## [Exercise task]
Reproduce the rows starting at the line that contains "At what coordinates" and ending at the last row, requests included, and add 16 to every coordinate in the answers. Leave the pictures out of your answer.

## [Entries from a dataset]
+++

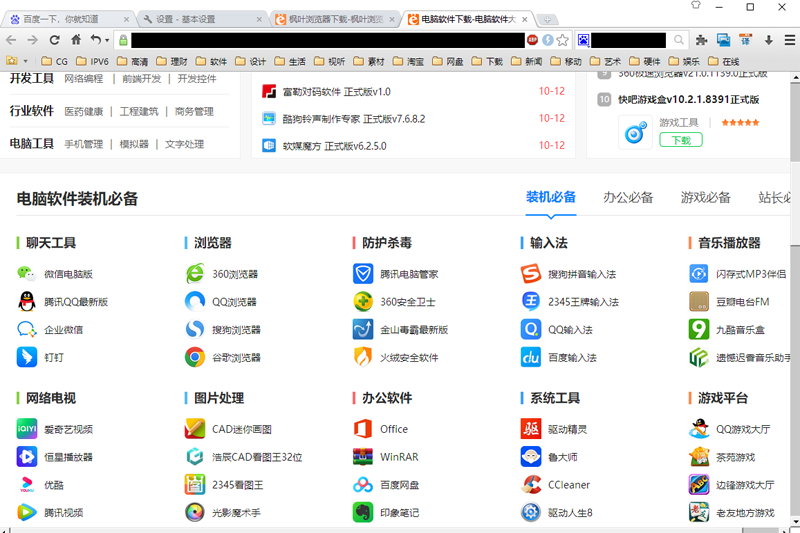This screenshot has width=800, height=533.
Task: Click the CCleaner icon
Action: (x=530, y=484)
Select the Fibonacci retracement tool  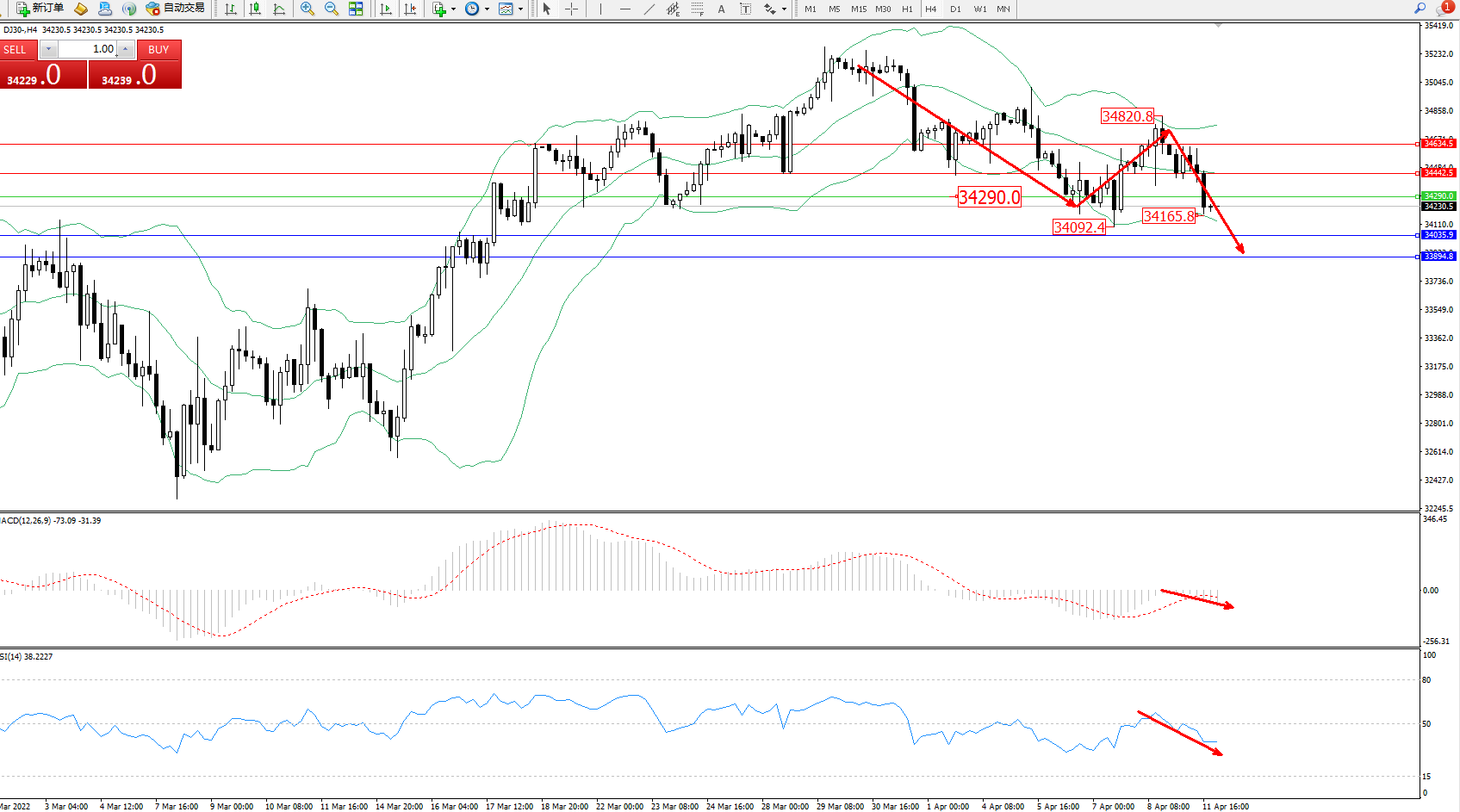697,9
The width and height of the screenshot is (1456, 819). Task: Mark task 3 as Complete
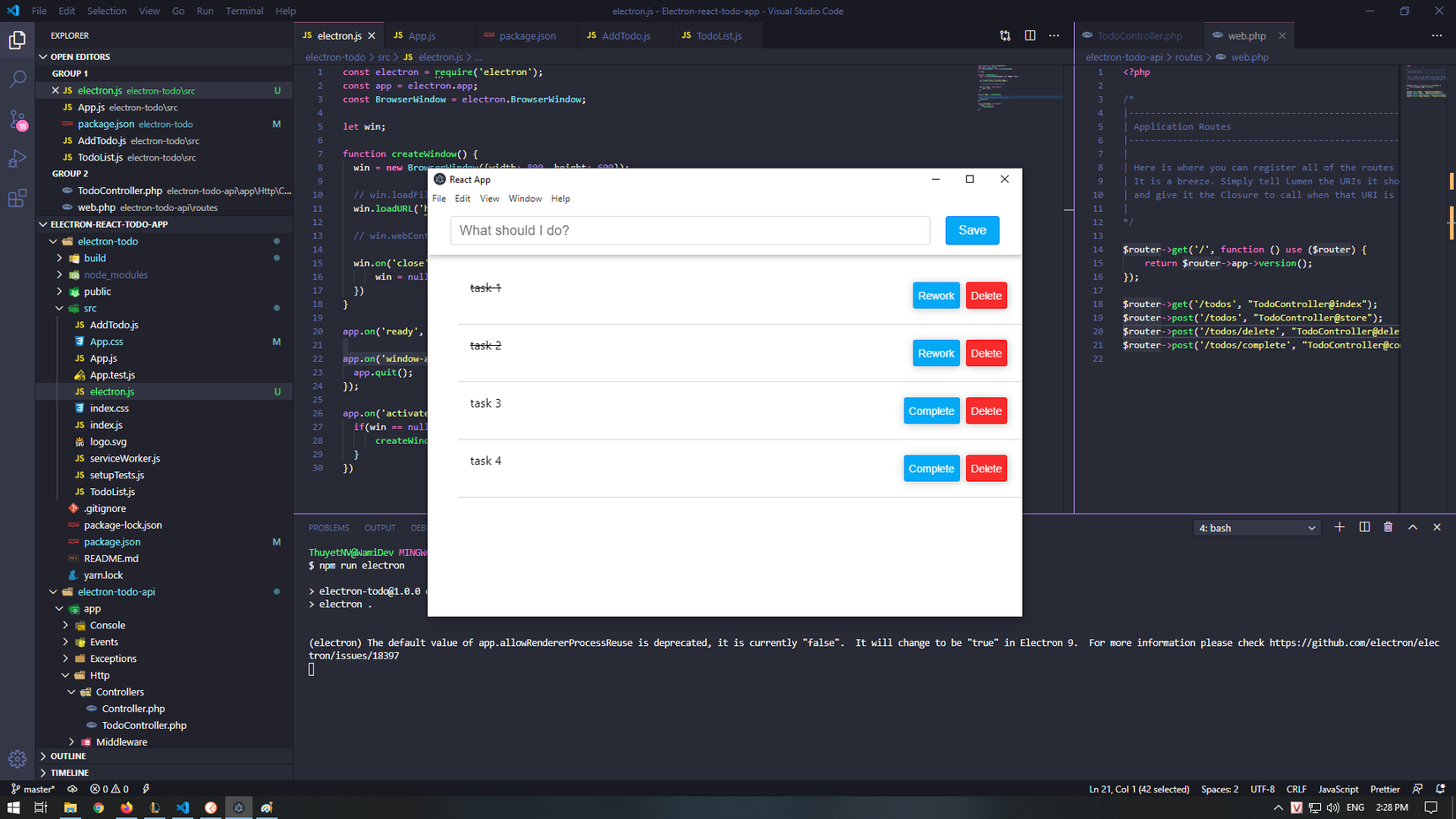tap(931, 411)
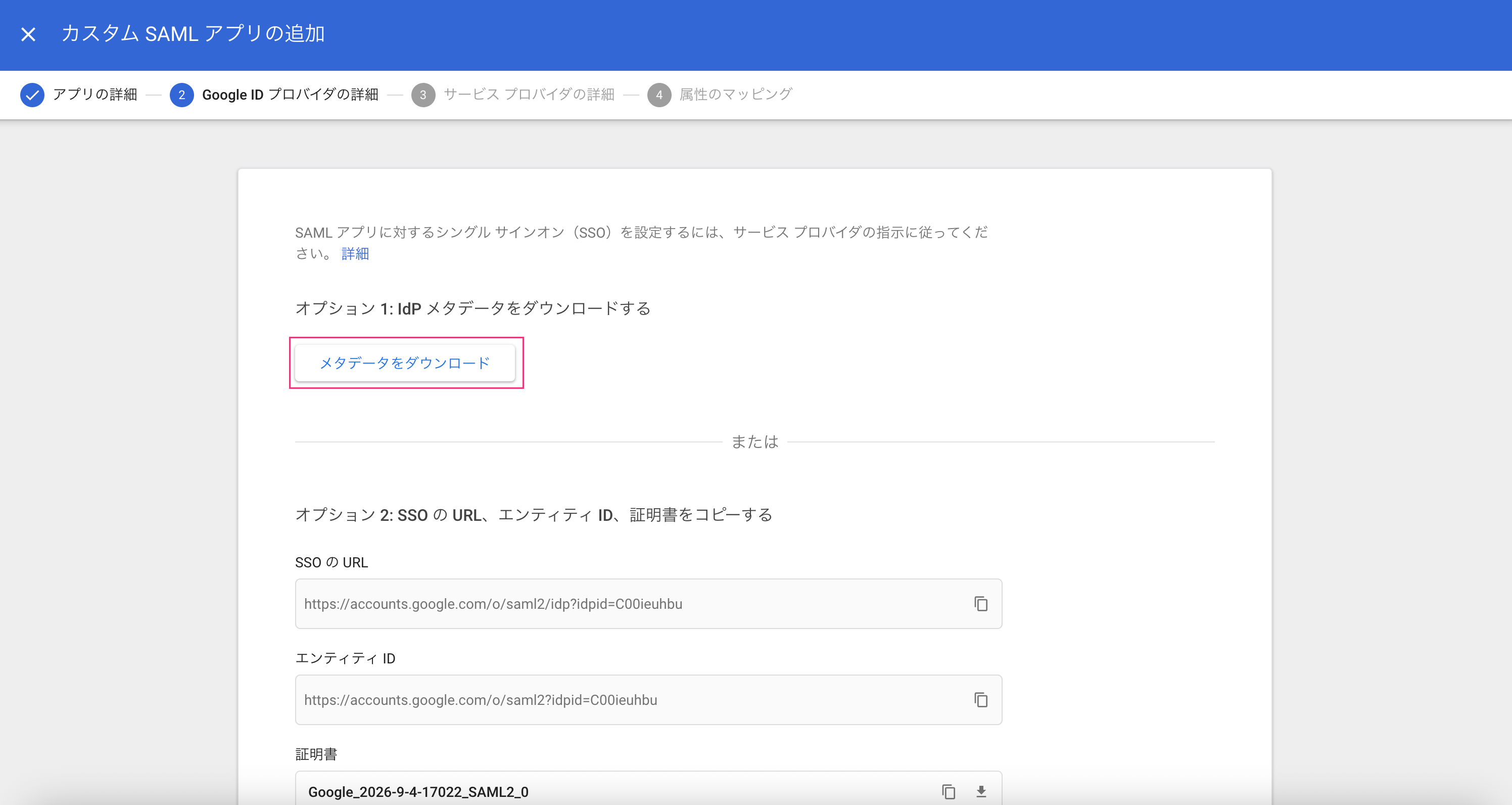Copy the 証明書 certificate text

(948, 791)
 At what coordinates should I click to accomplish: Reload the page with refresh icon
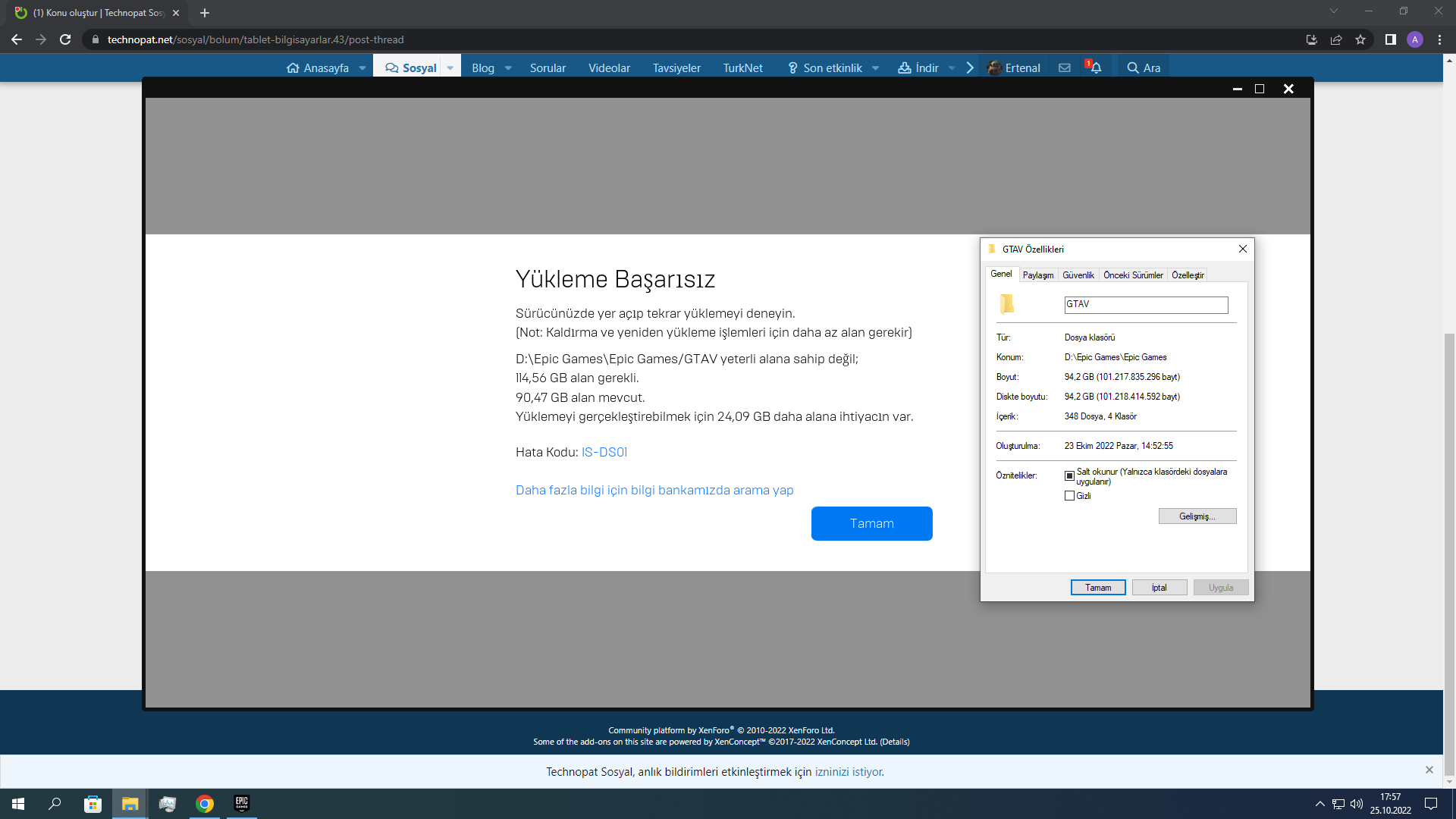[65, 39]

+++

## [Expected answer]
 At what coordinates should I click to accomplish: Reload the page with refresh icon
[81, 55]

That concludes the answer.